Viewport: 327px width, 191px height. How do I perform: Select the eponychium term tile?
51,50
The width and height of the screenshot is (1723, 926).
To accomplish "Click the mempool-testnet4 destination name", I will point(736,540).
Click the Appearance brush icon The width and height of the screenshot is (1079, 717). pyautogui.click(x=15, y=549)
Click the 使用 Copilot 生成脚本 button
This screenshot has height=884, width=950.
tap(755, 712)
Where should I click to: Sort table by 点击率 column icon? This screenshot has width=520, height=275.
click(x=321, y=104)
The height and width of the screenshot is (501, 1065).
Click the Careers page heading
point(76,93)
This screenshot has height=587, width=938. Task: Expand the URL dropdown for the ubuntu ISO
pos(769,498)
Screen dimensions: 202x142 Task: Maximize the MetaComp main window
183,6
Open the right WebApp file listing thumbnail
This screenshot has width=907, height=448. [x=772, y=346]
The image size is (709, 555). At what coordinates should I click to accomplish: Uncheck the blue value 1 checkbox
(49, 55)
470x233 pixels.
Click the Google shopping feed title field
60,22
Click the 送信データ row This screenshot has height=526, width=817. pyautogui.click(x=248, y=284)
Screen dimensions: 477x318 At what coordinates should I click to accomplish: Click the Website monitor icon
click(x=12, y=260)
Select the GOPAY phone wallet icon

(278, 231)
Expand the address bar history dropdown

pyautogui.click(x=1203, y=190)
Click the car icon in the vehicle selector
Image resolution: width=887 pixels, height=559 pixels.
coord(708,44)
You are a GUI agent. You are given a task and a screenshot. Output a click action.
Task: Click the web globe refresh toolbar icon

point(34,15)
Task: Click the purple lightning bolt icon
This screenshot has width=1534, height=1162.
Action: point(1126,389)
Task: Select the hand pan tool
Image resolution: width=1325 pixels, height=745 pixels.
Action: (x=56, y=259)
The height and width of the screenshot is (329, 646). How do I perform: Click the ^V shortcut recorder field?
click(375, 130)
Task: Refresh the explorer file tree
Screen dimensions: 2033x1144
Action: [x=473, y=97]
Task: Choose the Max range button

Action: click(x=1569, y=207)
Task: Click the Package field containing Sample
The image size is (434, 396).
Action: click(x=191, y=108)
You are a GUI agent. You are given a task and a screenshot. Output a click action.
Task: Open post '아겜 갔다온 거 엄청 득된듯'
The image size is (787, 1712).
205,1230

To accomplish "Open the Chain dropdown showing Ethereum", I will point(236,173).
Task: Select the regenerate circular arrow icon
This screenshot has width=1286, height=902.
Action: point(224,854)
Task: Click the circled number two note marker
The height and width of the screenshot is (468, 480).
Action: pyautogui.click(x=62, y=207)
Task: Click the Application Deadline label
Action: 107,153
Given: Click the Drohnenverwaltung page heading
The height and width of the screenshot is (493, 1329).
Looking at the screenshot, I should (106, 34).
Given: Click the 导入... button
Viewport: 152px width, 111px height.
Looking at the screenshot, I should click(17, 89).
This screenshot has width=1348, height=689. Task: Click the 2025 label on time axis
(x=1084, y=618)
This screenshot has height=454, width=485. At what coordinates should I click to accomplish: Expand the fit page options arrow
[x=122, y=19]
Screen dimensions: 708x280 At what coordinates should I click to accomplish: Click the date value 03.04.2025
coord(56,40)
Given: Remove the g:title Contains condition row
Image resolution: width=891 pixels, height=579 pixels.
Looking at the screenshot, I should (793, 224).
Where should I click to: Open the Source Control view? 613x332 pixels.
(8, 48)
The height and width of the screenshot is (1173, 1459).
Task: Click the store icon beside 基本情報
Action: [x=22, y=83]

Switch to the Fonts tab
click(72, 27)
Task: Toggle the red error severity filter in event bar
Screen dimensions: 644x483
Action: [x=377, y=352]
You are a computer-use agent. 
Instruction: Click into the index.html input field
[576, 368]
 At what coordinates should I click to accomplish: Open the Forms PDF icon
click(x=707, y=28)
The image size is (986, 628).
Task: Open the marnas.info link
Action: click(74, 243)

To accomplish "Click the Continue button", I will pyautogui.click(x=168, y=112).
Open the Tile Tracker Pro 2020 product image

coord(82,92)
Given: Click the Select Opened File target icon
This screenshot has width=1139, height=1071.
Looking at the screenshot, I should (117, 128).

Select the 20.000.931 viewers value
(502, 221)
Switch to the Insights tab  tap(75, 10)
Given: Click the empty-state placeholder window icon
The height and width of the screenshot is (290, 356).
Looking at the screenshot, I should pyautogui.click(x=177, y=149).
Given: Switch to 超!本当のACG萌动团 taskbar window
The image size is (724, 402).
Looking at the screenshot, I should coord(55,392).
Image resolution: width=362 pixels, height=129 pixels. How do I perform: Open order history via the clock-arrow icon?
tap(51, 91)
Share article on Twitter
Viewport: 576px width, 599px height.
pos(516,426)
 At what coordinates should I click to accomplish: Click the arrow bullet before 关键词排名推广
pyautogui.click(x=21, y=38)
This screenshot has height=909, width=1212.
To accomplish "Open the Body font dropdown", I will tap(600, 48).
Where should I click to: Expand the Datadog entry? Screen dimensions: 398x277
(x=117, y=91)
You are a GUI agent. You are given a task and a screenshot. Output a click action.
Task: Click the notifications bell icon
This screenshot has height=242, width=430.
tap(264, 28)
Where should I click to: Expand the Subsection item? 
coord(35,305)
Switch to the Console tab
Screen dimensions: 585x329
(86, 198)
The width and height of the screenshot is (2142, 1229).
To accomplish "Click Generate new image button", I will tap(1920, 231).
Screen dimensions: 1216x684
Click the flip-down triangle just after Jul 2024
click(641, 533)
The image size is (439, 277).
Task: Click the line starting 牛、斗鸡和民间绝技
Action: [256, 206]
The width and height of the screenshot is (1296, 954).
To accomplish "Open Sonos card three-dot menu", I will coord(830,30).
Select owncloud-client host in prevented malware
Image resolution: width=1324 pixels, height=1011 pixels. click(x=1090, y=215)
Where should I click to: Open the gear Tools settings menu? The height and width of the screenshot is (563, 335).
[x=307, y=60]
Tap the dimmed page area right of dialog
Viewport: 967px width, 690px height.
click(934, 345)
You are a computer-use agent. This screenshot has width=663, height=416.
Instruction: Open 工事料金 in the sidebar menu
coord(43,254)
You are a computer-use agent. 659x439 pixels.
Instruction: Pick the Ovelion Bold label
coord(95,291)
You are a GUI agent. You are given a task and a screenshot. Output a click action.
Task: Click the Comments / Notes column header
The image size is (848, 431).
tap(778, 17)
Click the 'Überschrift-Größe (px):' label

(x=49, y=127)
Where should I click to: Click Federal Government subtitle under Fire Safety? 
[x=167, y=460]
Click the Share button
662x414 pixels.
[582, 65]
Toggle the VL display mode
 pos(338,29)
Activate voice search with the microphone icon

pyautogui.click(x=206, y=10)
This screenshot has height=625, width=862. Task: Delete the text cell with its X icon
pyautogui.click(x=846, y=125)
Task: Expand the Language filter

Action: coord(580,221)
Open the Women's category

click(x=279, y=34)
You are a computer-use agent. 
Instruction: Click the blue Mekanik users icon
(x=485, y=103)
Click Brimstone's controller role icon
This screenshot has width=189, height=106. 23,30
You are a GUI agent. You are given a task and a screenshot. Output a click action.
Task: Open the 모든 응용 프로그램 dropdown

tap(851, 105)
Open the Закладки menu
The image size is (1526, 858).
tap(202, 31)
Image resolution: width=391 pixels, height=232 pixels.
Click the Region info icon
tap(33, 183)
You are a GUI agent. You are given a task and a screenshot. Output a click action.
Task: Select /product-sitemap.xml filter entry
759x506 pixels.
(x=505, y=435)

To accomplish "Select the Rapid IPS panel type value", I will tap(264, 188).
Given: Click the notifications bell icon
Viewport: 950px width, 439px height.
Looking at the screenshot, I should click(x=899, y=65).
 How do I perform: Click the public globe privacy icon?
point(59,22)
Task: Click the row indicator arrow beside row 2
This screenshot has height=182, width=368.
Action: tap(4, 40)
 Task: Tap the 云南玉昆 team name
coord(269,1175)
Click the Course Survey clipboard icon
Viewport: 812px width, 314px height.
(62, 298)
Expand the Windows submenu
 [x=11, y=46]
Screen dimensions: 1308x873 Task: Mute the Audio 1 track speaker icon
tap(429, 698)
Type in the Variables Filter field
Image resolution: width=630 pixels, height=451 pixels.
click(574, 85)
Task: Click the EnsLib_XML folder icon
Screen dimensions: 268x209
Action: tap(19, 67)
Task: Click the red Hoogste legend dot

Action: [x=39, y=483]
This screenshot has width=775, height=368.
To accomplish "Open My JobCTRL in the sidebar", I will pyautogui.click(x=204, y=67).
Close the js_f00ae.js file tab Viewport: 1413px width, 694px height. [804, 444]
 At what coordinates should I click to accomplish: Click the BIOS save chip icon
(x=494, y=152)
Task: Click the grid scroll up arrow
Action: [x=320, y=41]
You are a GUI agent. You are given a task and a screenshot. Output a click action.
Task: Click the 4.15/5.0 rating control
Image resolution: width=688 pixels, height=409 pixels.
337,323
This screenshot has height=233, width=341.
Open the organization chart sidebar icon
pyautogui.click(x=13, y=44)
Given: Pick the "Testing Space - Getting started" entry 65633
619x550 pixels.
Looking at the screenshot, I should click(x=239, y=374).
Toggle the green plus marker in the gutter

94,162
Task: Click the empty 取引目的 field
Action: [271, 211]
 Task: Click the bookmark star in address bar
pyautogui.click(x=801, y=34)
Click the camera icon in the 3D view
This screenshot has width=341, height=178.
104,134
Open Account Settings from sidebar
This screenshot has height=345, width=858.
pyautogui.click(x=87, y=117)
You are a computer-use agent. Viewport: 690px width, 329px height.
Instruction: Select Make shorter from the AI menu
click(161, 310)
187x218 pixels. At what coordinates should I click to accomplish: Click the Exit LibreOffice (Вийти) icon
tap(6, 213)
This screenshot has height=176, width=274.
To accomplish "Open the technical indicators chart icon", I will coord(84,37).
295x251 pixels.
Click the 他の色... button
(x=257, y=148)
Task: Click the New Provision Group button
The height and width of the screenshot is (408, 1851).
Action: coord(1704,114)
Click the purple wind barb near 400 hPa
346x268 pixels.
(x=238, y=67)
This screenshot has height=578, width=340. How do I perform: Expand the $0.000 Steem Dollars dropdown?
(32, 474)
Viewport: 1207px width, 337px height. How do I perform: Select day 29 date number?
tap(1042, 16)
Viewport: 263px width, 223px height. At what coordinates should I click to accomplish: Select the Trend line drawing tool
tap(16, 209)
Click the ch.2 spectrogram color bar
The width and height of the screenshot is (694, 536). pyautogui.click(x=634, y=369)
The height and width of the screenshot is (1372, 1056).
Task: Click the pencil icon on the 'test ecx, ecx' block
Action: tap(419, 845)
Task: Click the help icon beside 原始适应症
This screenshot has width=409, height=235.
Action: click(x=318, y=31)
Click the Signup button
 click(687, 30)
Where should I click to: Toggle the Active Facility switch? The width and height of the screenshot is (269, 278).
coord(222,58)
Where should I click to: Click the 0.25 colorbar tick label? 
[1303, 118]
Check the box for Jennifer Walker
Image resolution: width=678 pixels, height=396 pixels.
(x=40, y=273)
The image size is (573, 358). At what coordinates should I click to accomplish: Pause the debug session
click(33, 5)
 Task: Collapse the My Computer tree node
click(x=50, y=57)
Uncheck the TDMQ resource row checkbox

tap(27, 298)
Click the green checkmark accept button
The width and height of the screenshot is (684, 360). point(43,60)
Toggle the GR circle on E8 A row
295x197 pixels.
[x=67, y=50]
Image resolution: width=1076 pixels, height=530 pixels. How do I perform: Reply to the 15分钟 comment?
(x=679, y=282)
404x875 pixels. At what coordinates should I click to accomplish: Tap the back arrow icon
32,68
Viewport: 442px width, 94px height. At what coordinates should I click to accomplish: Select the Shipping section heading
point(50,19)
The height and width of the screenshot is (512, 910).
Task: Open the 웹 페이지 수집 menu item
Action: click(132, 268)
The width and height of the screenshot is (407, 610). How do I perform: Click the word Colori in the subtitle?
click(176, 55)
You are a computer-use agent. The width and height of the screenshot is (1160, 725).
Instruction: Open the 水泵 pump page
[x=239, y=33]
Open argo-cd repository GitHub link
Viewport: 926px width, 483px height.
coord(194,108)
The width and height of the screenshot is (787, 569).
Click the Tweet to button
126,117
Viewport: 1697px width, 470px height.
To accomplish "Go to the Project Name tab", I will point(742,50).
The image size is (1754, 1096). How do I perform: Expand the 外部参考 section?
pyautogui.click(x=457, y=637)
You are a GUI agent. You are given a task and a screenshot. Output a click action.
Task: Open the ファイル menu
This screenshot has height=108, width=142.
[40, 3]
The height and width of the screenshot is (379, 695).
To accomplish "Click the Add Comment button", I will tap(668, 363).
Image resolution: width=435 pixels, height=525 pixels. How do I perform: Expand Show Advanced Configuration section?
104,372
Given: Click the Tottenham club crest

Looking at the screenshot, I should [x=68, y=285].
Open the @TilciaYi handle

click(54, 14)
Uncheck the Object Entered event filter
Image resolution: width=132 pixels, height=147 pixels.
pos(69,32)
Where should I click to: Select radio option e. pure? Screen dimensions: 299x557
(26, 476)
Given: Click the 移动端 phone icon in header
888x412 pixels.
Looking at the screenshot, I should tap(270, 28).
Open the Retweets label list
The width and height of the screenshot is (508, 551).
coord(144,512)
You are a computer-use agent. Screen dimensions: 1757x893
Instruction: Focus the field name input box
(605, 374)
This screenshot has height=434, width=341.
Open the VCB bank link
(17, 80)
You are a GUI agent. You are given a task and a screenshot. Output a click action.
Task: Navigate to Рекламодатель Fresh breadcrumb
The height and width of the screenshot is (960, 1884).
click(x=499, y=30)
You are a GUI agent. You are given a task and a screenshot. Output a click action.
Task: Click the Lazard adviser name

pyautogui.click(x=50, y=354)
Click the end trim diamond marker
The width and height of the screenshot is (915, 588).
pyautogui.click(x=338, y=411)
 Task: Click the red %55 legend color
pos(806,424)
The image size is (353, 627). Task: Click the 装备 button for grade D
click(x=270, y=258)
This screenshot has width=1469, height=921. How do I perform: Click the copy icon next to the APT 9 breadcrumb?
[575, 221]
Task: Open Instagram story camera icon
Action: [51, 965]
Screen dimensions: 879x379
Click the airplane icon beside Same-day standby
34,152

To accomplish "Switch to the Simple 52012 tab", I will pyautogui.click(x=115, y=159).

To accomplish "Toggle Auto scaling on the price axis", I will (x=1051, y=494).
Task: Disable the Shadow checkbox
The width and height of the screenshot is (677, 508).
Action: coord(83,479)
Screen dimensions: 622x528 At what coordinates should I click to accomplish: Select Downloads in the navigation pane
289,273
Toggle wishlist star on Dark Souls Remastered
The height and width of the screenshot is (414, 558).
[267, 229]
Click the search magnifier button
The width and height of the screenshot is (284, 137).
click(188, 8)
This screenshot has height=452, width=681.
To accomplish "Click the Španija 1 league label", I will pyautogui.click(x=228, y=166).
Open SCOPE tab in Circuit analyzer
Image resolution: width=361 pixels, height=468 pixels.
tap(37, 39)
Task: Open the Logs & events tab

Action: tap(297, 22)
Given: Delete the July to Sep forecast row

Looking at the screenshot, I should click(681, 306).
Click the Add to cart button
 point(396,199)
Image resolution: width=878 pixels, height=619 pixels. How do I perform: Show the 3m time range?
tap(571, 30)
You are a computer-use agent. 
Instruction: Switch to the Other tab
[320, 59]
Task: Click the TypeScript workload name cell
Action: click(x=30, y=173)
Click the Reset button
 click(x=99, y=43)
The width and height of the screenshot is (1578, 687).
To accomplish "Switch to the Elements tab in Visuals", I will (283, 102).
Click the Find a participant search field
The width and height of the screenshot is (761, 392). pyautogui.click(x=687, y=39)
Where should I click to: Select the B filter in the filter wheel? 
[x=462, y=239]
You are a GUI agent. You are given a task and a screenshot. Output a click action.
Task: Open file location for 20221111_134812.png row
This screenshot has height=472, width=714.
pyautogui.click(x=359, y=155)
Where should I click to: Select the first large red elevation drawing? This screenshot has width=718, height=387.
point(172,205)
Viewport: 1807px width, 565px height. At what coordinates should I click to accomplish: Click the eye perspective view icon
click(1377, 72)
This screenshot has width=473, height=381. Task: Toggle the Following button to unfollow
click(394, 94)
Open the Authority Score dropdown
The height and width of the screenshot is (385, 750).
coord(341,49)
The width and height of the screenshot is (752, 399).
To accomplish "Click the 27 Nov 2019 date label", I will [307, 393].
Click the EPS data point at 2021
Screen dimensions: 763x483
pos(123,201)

• **Exercise goal**: In the listing, change "page heading" to "page title". Start at the line that has "Given: Click the Drohnenverwaltung", stop after the line that has "(x=1084, y=618)", and return only those lines with everything else left as it is.

• **Correct response**:
Given: Click the Drohnenverwaltung page title
The height and width of the screenshot is (493, 1329).
Looking at the screenshot, I should (106, 34).
Given: Click the 导入... button
Viewport: 152px width, 111px height.
Looking at the screenshot, I should click(17, 89).
This screenshot has width=1348, height=689. Task: Click the 2025 label on time axis
(x=1084, y=618)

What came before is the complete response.